***** DATA SUPPLIED *****

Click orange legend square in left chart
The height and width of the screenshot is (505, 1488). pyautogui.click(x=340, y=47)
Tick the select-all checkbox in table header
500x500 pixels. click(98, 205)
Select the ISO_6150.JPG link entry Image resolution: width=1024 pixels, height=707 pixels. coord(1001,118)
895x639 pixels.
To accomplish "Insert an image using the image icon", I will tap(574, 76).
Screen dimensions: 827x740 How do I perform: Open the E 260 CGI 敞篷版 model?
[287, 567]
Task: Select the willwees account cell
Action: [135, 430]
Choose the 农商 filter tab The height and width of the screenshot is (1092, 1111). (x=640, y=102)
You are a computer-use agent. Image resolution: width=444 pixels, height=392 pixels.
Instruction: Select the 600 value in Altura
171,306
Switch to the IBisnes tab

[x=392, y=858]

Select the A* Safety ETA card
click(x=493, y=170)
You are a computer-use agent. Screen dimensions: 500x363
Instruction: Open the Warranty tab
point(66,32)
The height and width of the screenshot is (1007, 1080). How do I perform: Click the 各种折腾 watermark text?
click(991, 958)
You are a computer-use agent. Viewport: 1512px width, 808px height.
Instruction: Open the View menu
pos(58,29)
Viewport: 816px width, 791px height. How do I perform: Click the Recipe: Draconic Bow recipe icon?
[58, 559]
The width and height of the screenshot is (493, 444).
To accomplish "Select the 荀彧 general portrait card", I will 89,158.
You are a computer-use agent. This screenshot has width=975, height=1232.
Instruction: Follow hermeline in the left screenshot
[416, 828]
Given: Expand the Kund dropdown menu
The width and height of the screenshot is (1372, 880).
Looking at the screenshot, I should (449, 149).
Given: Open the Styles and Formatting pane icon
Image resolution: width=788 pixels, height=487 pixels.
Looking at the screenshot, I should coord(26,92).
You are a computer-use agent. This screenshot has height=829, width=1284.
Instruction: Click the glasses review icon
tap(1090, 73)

*****

**TASK OBJECTIVE**:
Set down the records again in full. Match them exactly.

**OUTPUT OF THE EXERCISE**:
Click orange legend square in left chart
The height and width of the screenshot is (505, 1488). pyautogui.click(x=340, y=47)
Tick the select-all checkbox in table header
500x500 pixels. click(98, 205)
Select the ISO_6150.JPG link entry Image resolution: width=1024 pixels, height=707 pixels. coord(1001,118)
895x639 pixels.
To accomplish "Insert an image using the image icon", I will tap(574, 76).
Screen dimensions: 827x740 How do I perform: Open the E 260 CGI 敞篷版 model?
[287, 567]
Task: Select the willwees account cell
Action: [135, 430]
Choose the 农商 filter tab The height and width of the screenshot is (1092, 1111). (x=640, y=102)
You are a computer-use agent. Image resolution: width=444 pixels, height=392 pixels.
Instruction: Select the 600 value in Altura
171,306
Switch to the IBisnes tab

[x=392, y=858]

Select the A* Safety ETA card
click(x=493, y=170)
You are a computer-use agent. Screen dimensions: 500x363
Instruction: Open the Warranty tab
point(66,32)
The height and width of the screenshot is (1007, 1080). How do I perform: Click the 各种折腾 watermark text?
click(991, 958)
You are a computer-use agent. Viewport: 1512px width, 808px height.
Instruction: Open the View menu
pos(58,29)
Viewport: 816px width, 791px height. How do I perform: Click the Recipe: Draconic Bow recipe icon?
[58, 559]
The width and height of the screenshot is (493, 444).
To accomplish "Select the 荀彧 general portrait card", I will 89,158.
You are a computer-use agent. This screenshot has width=975, height=1232.
Instruction: Follow hermeline in the left screenshot
[416, 828]
Given: Expand the Kund dropdown menu
The width and height of the screenshot is (1372, 880).
Looking at the screenshot, I should (449, 149).
Given: Open the Styles and Formatting pane icon
Image resolution: width=788 pixels, height=487 pixels.
Looking at the screenshot, I should coord(26,92).
You are a computer-use agent. This screenshot has height=829, width=1284.
Instruction: Click the glasses review icon
tap(1090, 73)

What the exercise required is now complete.